The United States Navy faced a unique data security challenge – the need for swift, secure, and automated processes to manage CRU removable drives in a TOP SECRET operational environment. This challenge sparked the collaboration between DIGISTOR and Cigent, resulting in a groundbreaking solution known as the “DIGISTOR SDDS Solution.”
The US Navy’s Challenge
The Navy’s primary objectives were clear: unlock CRU removable drives securely, seamlessly configure them with a software RAID system, execute XFS formatting procedures for enhanced performance, and employ FIPS-certified encryption to safeguard sensitive data. All of this needed to be accomplished while harnessing the full capabilities of NVMe speeds.
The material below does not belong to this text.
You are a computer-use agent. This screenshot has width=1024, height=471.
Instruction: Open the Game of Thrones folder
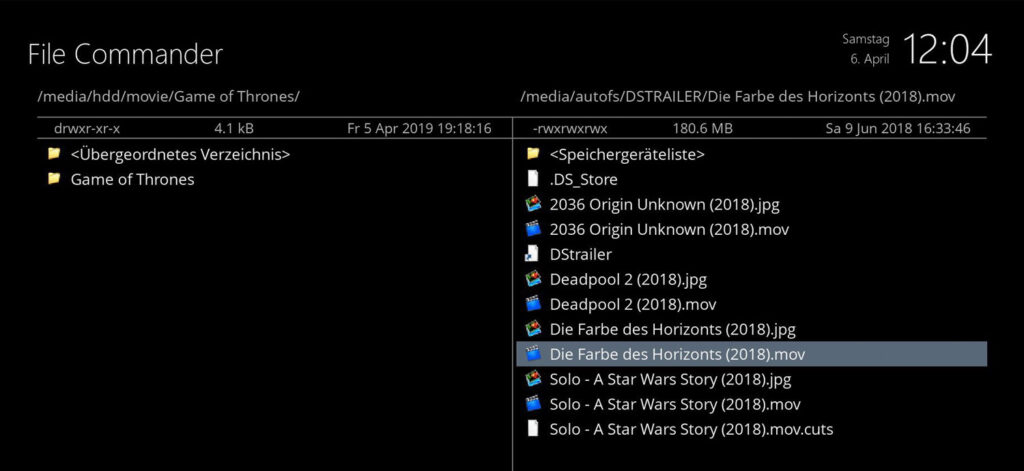tap(132, 179)
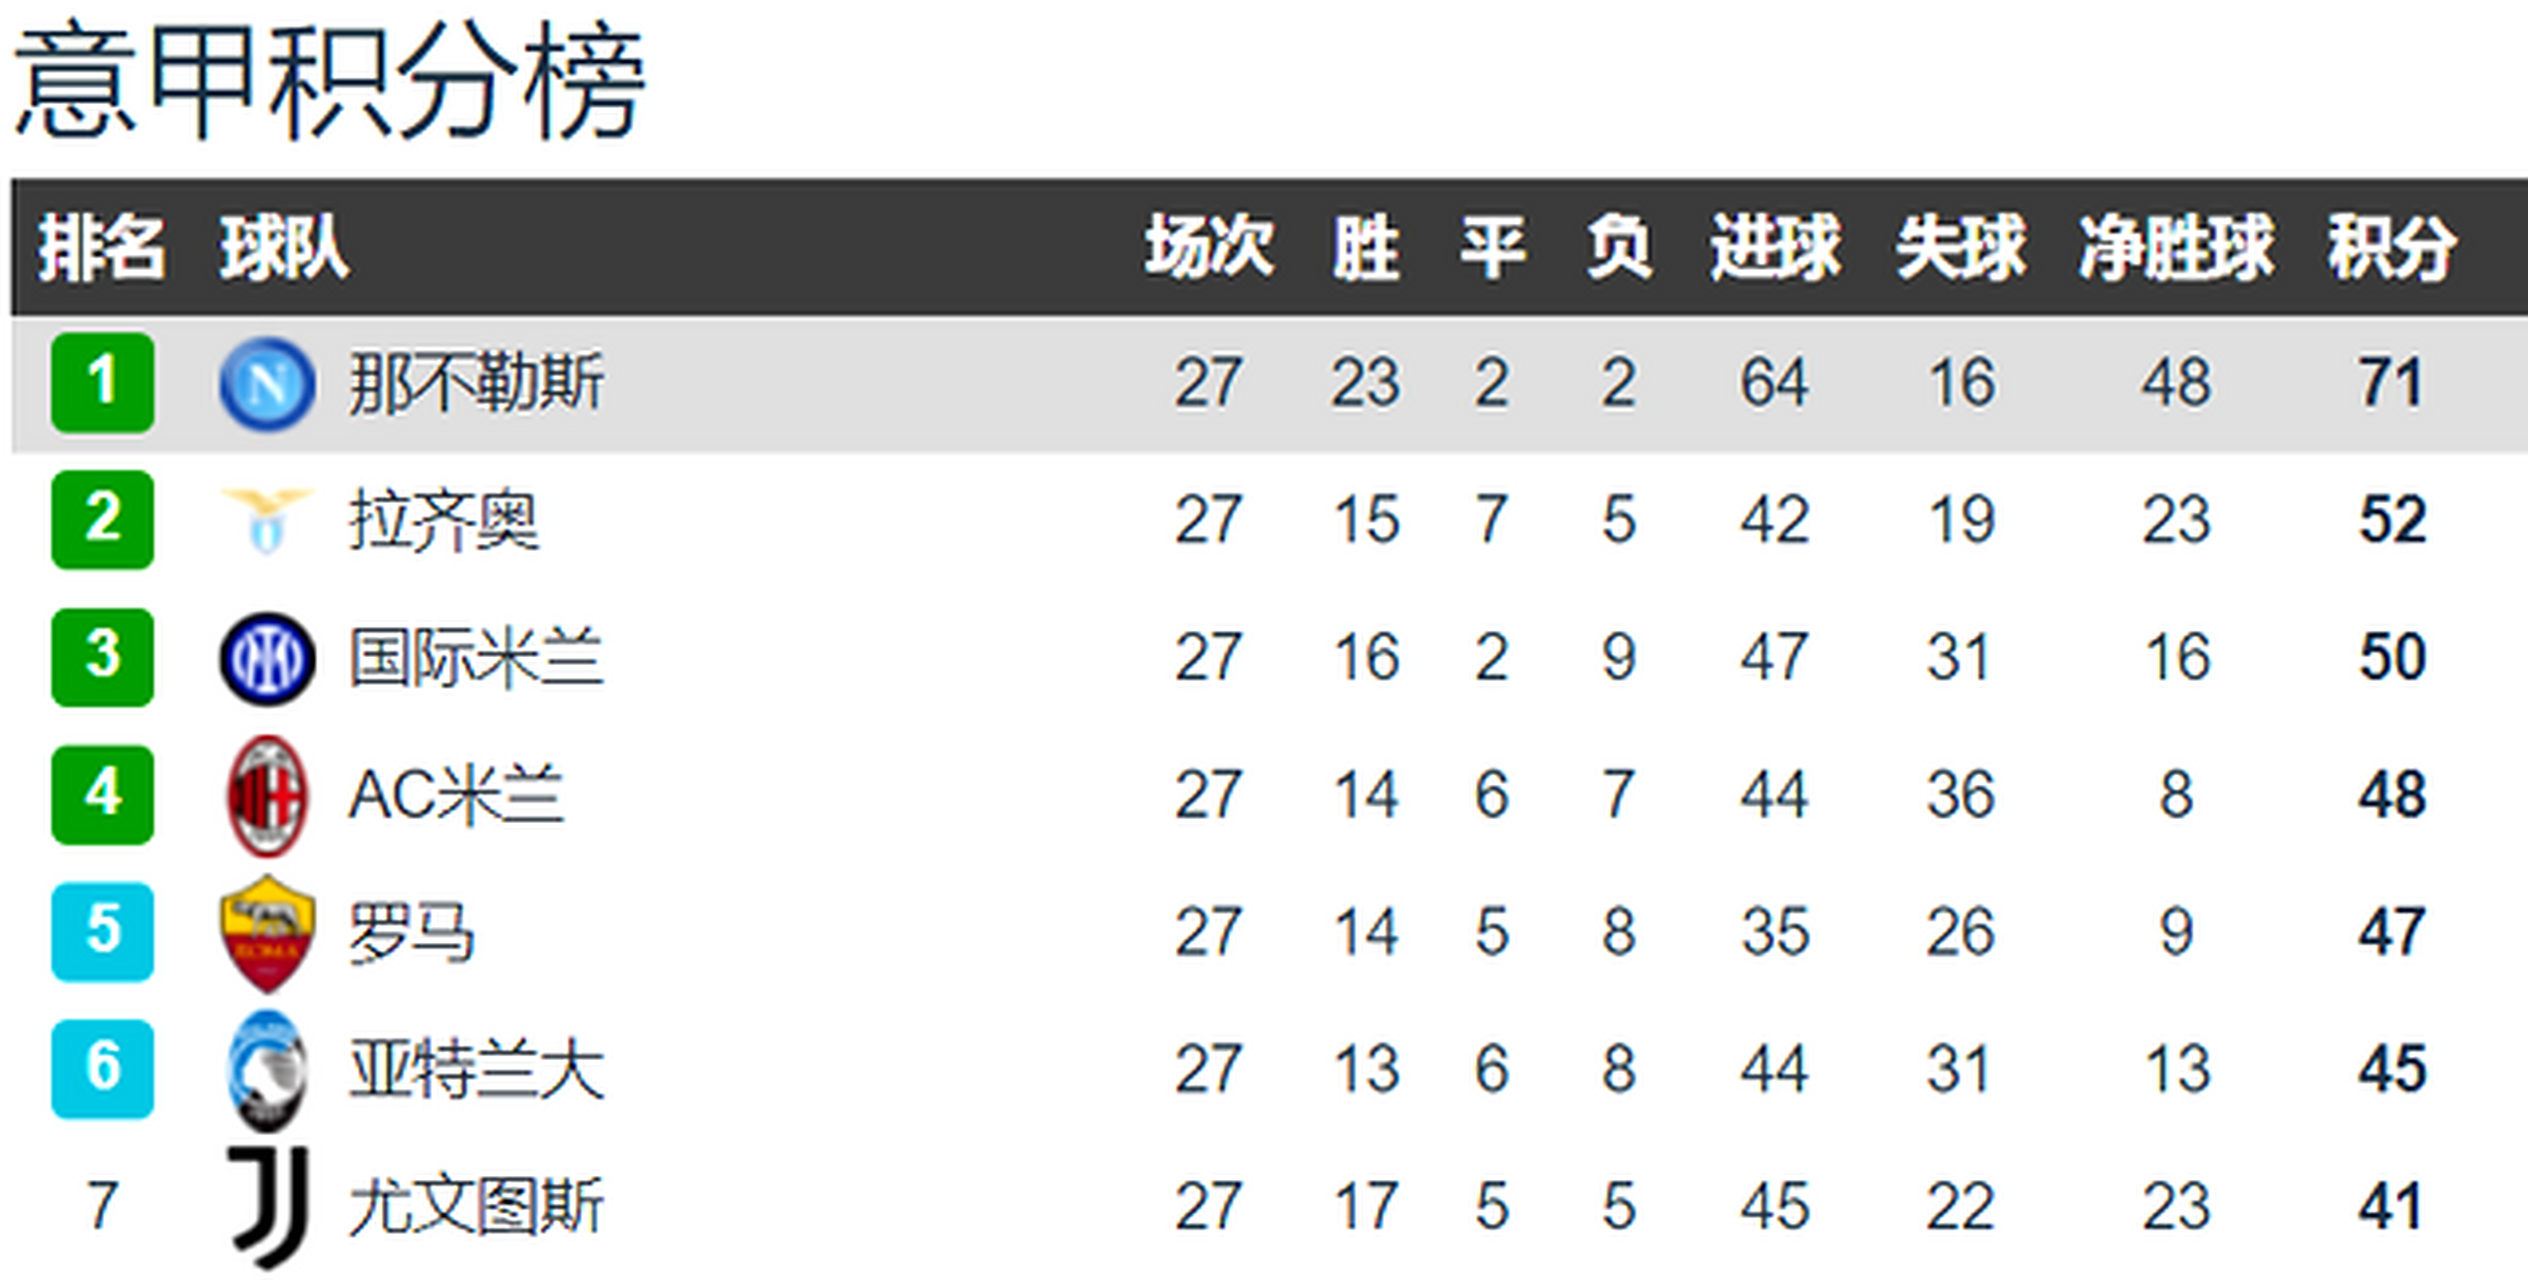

Moreover, the Navy sought to transfer FIPS-encrypted drives to a separate TOP SECRET environment, where automation would play a key role in unlocking, transferring data at NVMe speeds, verifying successful data transfer, securely erasing the drive, and generating a confirmation log. Remarkably, due to advanced drive erasure verification, the Navy gained approval to repurpose the same drive for deployment within a SECRET environment, repeating the entire process.
The Innovative Solution
Through collaborative efforts, DIGISTOR and Cigent developed a script utilizing existing drive technology to automate these intricate operations. This solution empowered the U.S. Navy to execute its mission with heightened security and efficiency, marking a significant advancement in operational capabilities.
The DIGISTOR Advantage
Unlike traditional methods, Cigent’s patented erase verification proved superior to simple crypto erase, aiming for NSA approval. This unique capability allowed the Navy to repurpose drives confidently, knowing that sensitive data had been securely erased.
The Automated Process
The automation script developed by DIGISTOR and Cigent streamlined the entire process on RHEL:
- Password Prompt or USB Authentication: The script initiates by prompting for a password or using USB authentication to unlock the drive.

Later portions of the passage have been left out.